In our cohort of patients, the overall regrowth rate of incompletely resected vestibular schwannomas was ~39%. It is likely that this proportion will increase over time with longer follow-up. It would seem logical to presume that the likelihood of clinically significant regrowth would parallel the volume of the disease left behind. This was indeed shown in a recent Japanese study.11 In contrast, Sughrue et al reported that there was no significant correlation between the extent of resection and tumor recurrence,12 which was also our observation. A possible explanation for this disparity may be different inherent tumor biology influencing the growth rate in tumors of different sizes. What is clear is that a significant proportion of incompletely resected tumors remain dormant without further growth for a long period of time. It is therefore appropriate to adopt the “watchful waiting” policy with serial imaging, if the patient is clinically well and free of symptoms from brainstem compression. Our experience suggests that patients should be monitored for several years, as the residual tumor can start growing again after a period of apparent stability.

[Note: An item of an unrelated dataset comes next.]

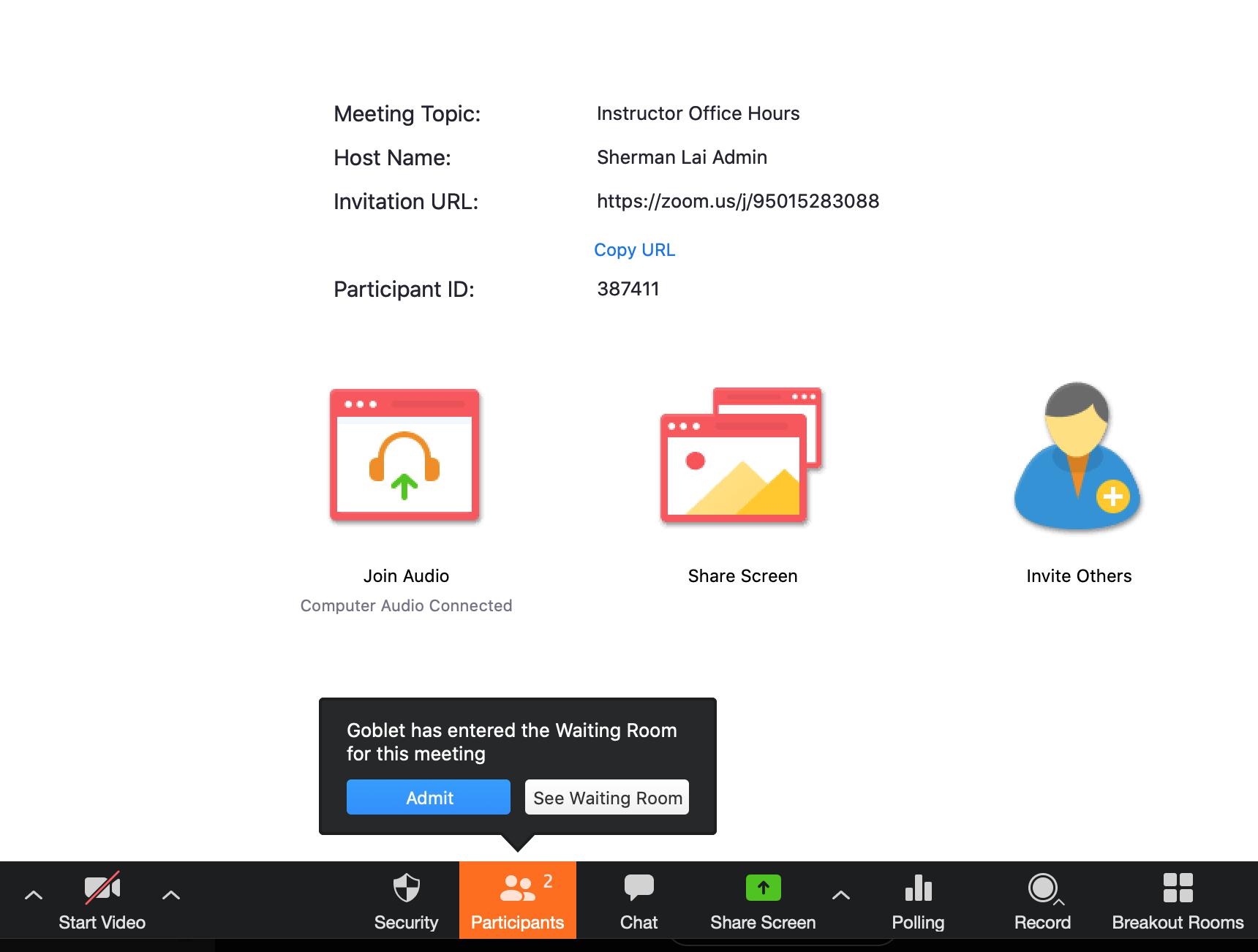Expand video options arrow beside Start Video

pyautogui.click(x=171, y=895)
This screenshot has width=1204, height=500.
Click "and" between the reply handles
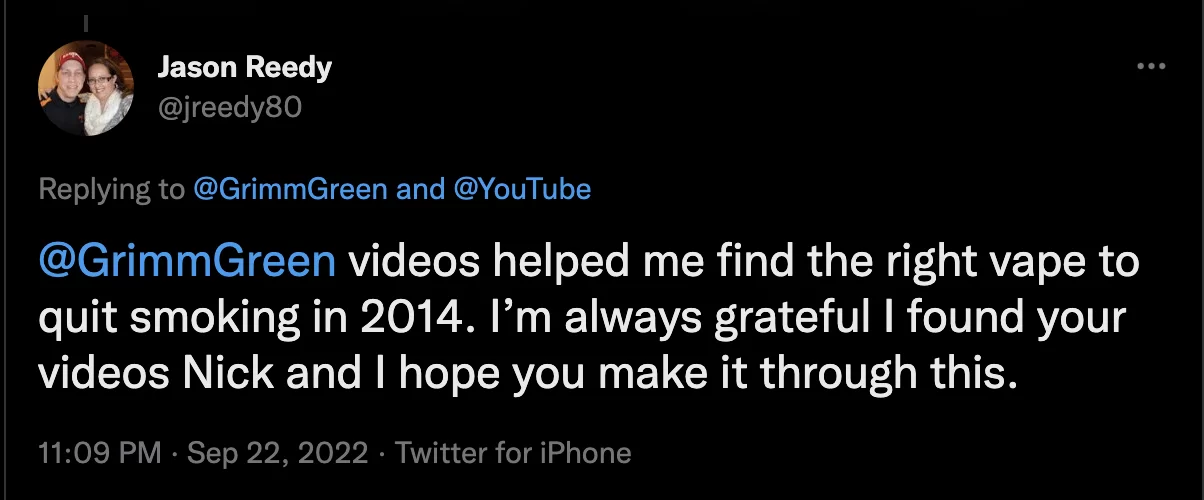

It has been proposed that patients with recurrent or residual disease following failed primary microsurgery for large or giant tumors should be offered further surgery as the first-line treatment.8 However, it should be remembered that revision surgery is often significantly more difficult than primary surgery and is associated with higher complication rates.13 Other options should be considered. In our series, several patients were successfully managed with subsequent Gamma Knife radiotherapy, an experience shared by other groups.7,14,15,16 There has to be a case for both “upfront” adjuvant Gamma Knife radiotherapy for some patients and delayed treatment for others, given only if the residual tumor grows. The difficulty is to know who to treat and when. The existence of a reliable tumor marker which could predict further growth would make this decision very easy; however, none has yet been identified. The possibilities investigated include among others Ki-67, c-erbB 2 and 3, fibroblast growth factor receptors 1 and 4, estrogen receptors, and progesterone receptors.17,18 In our center, the decision is based on the patient's age, the speed of tumor regrowth since primary surgery, existing cranial nerve deficits and the potential implications of further growth on radiation fields, and any vital structures that may come to lie within them, such as the brainstem.

It has been suggested that changing the surgical approach in revision surgery may help preserve facial nerve function.13 It is hard to see how this would help if the tumor was adherent to the brainstem at the root entry zone of the facial nerve at primary surgery and complete excision without significant risk to the nerve was not possible at the first operation. Revision surgery still has its place as the first-line option in selected cases, for example, in those who have already acquired all the potential neural deficits, in which case further surgery may be considered a “free hit.” Another group who should be considered is those who would be at risk from critical enlargement of the residual tumor after radiotherapy.

CONCLUSION

In managing very large vestibular schwannomas, it is crucial to keep a clear vision of what needs to be achieved in terms of tumor removal and symptomatic improvement, and what can be offered as additional or repeated treatment if required. Better understanding of tumor biology and histological correlation of prognostic factors would help refine our management of this challenging disease entity.